1. ## Symmetric Groups Questions

1. Let f = (x1, x2, ...., xr) in Sn. Show that o(f) = r.
(I have to do this using cycles or transpositions or something, but I don't know how it would work.)

2. Prove that Sn is non-abelian if n is greater than or equal to 3.

2. Originally Posted by Janu42
1. Let f = (x1, x2, ...., xr) in Sn. Show that o(f) = r.
(I have to do this using cycles or transpositions or something, but I don't know how it would work.)
To show that $\displaystyle |f|=r$ you need to show that $\displaystyle f^r = \text{id}$ (identity permuation) and that $\displaystyle f^k \not = \text{id}$ if $\displaystyle k<r$. Also it would be helpful to write $\displaystyle f = (x_0,x_1,...,x_{r-1})$ (you will see why) instead.

First we show that $\displaystyle f^r$ is the identity permuation. This means we need to show $\displaystyle f^r(x) = x$ for all $\displaystyle x\in S_n$. We can assume that $\displaystyle x\in \{x_0,...,x_{r-1}\}$ because otherwise $\displaystyle f(x) = x$ and so there is no need to check that case. Remember that $\displaystyle f(x_j) = x_{j+1\bmod n}$ (this is why we rewrote the indicies differently).

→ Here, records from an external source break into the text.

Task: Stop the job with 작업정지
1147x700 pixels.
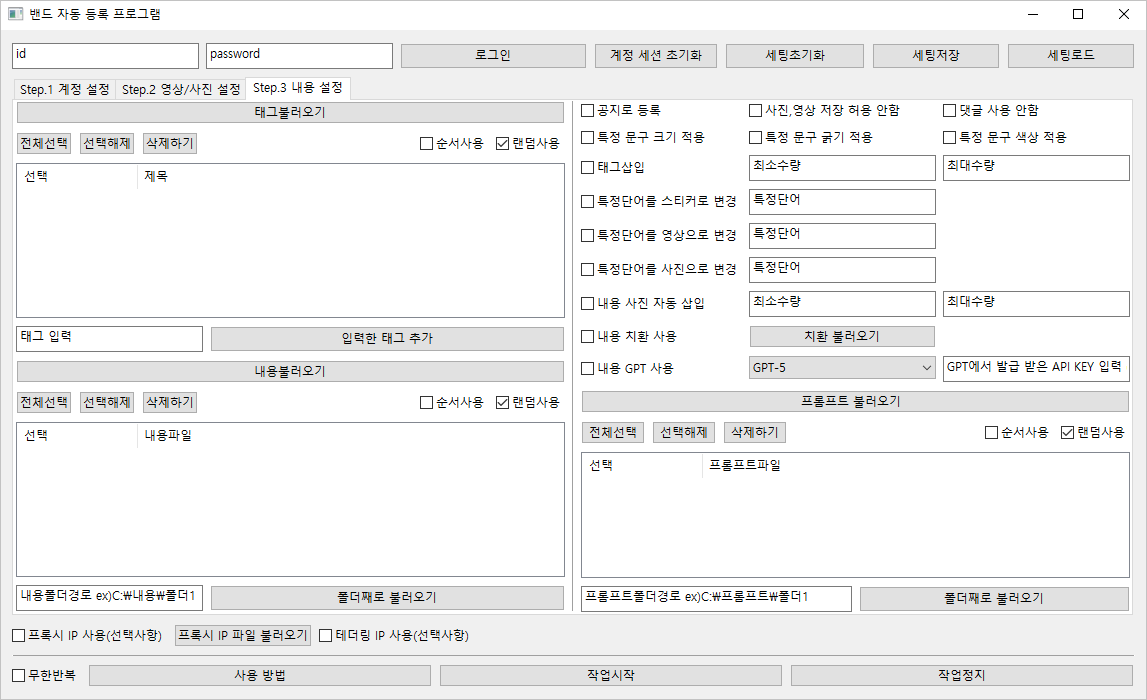Action: [961, 675]
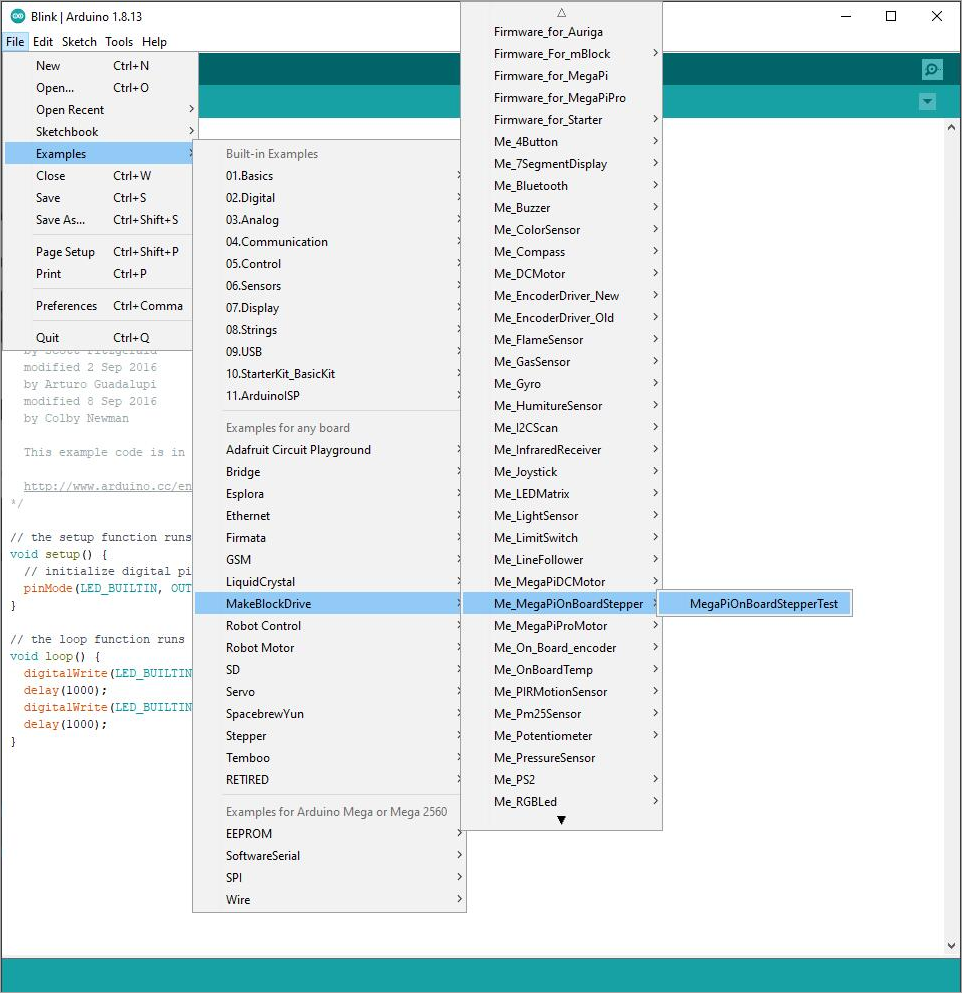Open the Open Recent submenu
The width and height of the screenshot is (962, 993).
(x=69, y=110)
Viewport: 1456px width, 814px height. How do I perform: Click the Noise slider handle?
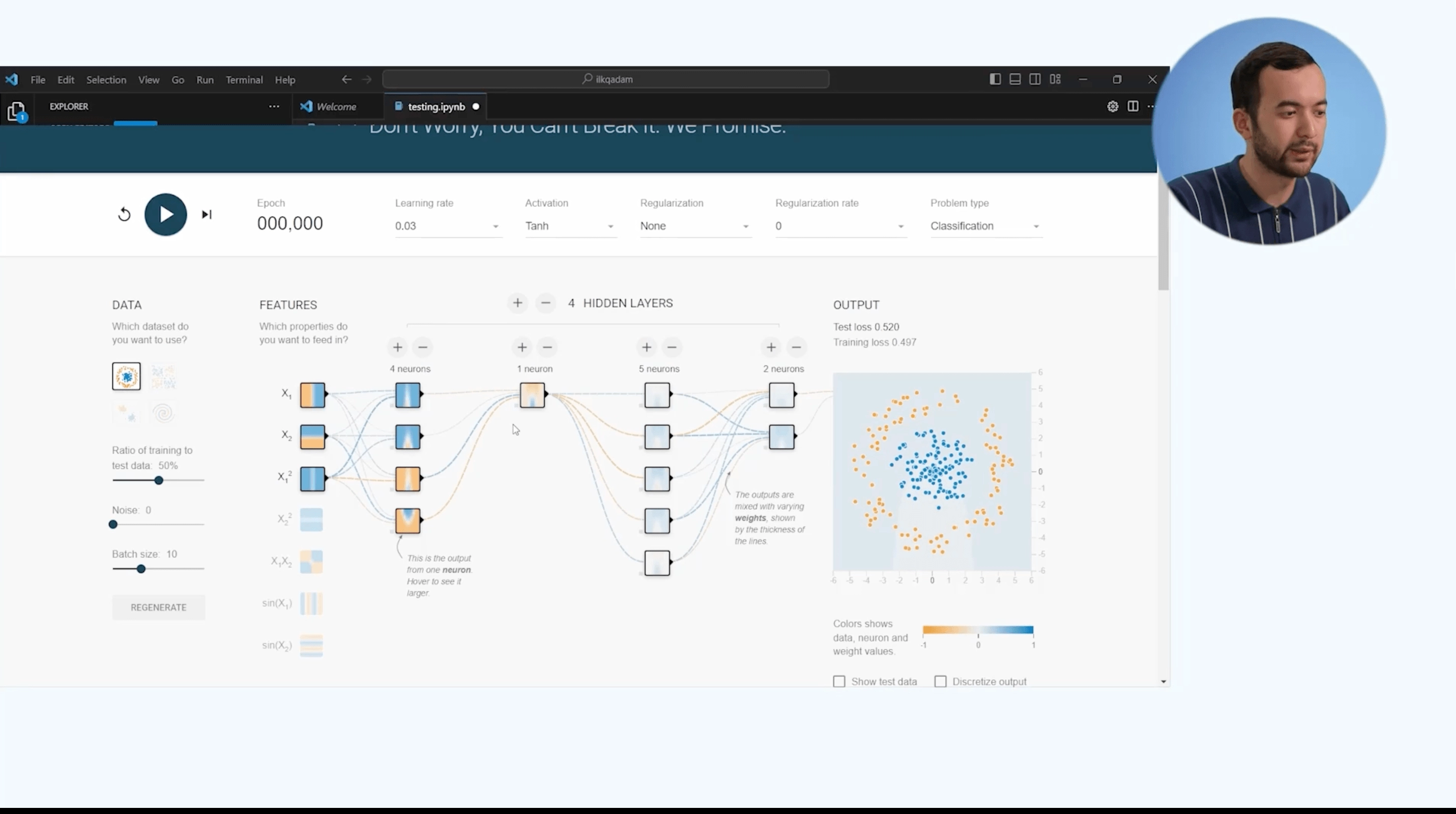point(113,525)
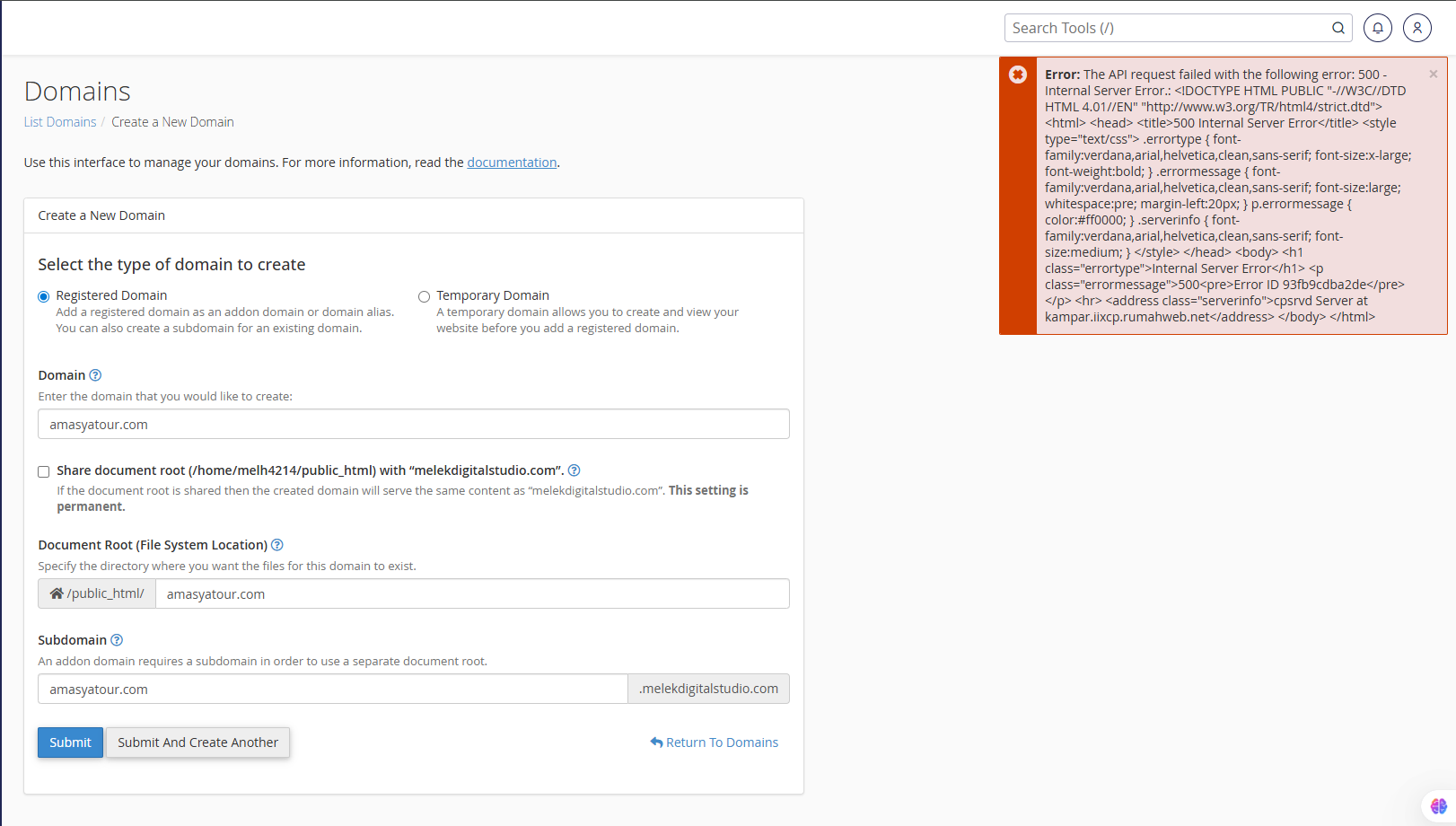Click the Search Tools input box
The width and height of the screenshot is (1456, 826).
pyautogui.click(x=1167, y=28)
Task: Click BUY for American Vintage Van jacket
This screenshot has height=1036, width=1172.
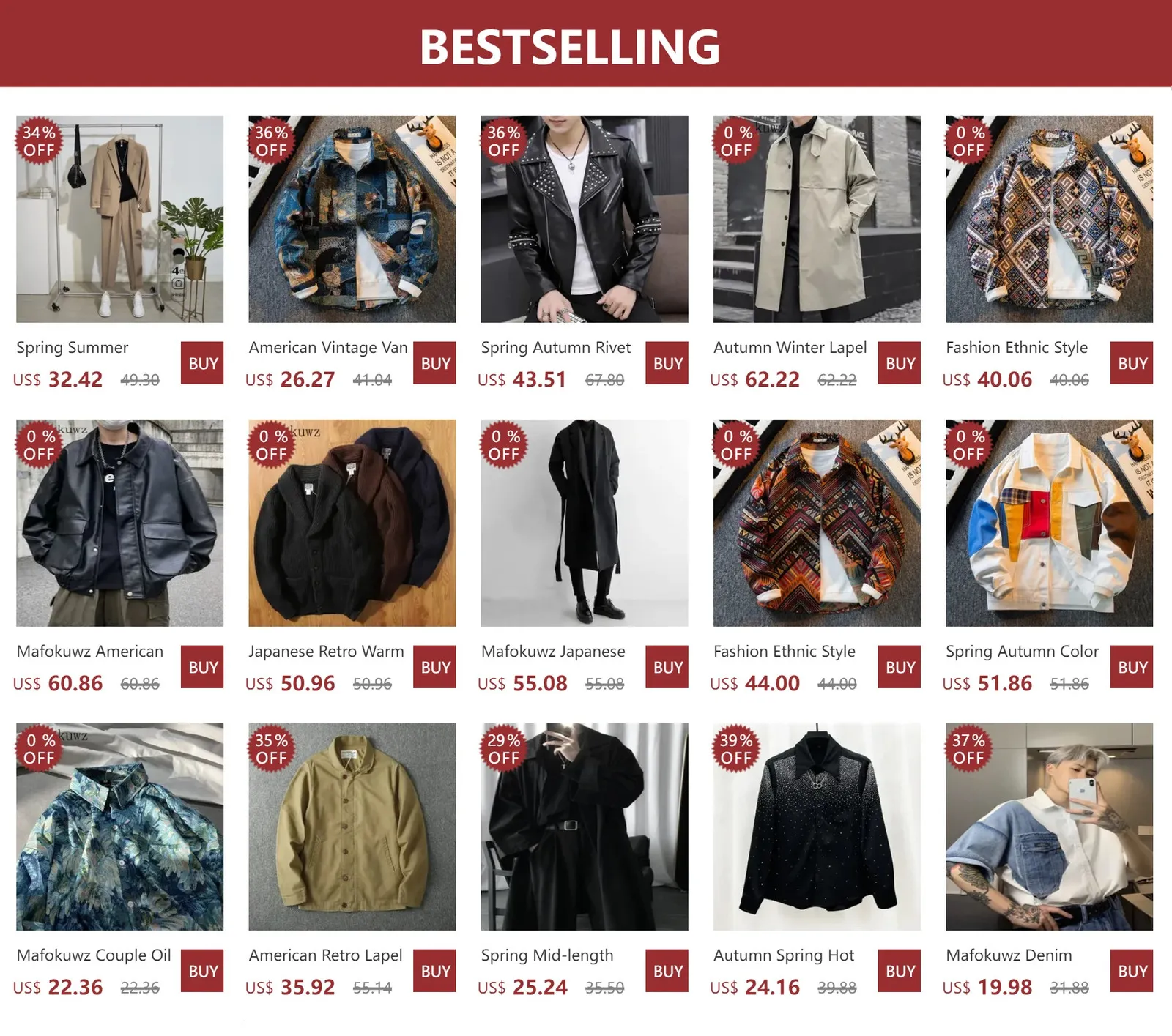Action: (435, 363)
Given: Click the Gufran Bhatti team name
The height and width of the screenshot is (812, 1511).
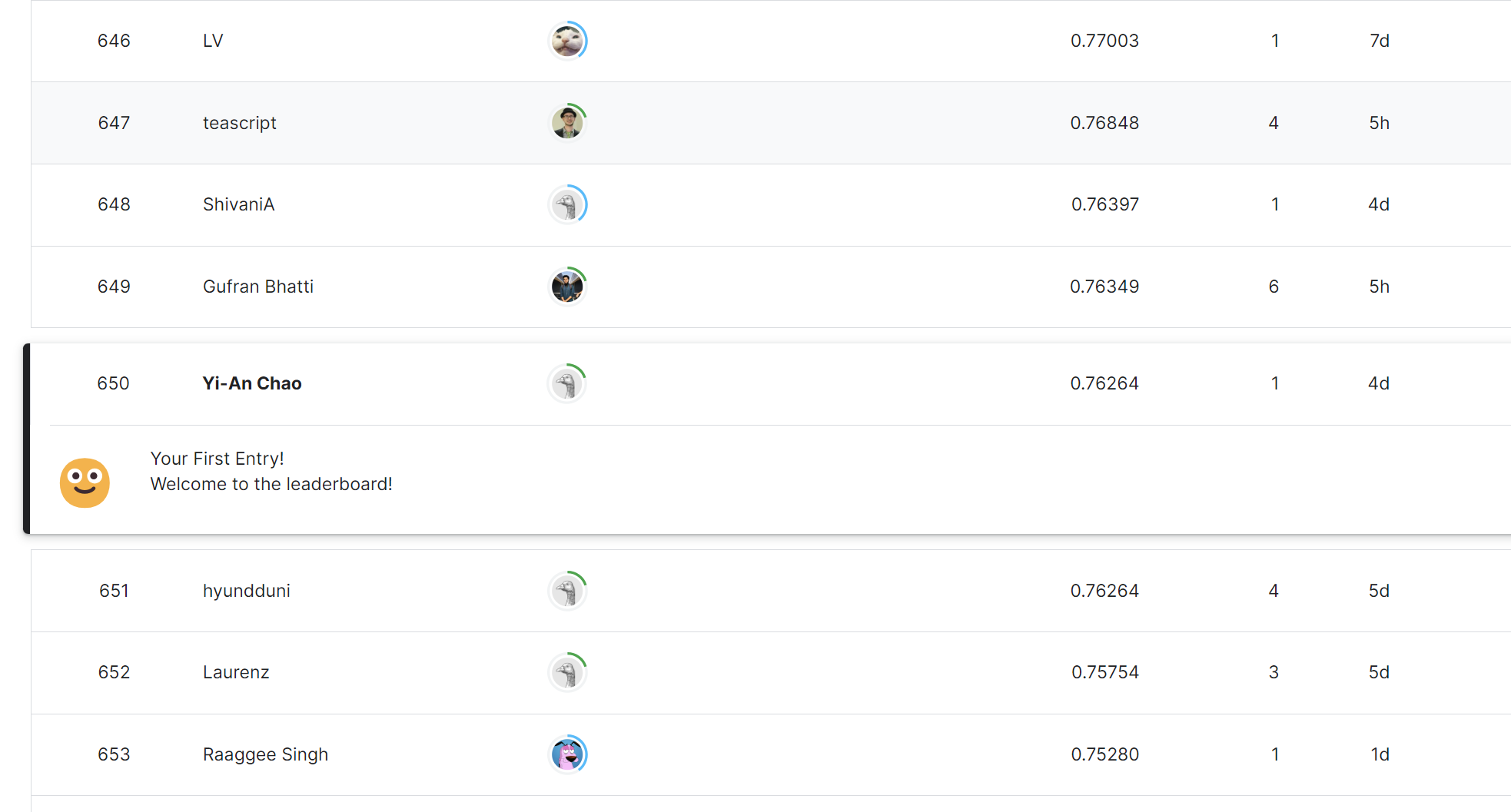Looking at the screenshot, I should (257, 287).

Therefore, $\displaystyle f^k (x_j) = x_{j+k\bmod n}$. If we want $\displaystyle f^k(x_j) = x_j$ it must mean that $\displaystyle j\equiv j+k(\bmod n) \implies n|k$. Therefore, the smallest such $\displaystyle k$ is $\displaystyle n$ and so $\displaystyle |f|=n$.

2. Prove that Sn is non-abelian if n is greater than or equal to 3.
Compare $\displaystyle (12)(23)\text{ and }(23)(12)$.

3. And for 2,
(12)(24) and (24)(12) is different as well, and so on... correct?

Like to prove it, I could take an x greater than or equal to 3, and do
(12)(2x) does not equal (2x)(12)?

4. Originally Posted by Janu42
And for 2,
(12)(24) and (24)(12) is different as well, and so on... correct?
You need to be careful, the problem said $\displaystyle S_n$ for $\displaystyle n\geq 3$ so we can find $\displaystyle (12),(23)$. However, we do not necessarily have $\displaystyle (24)$ because the group is not necessary $\displaystyle S_4$ it can be $\displaystyle S_3$.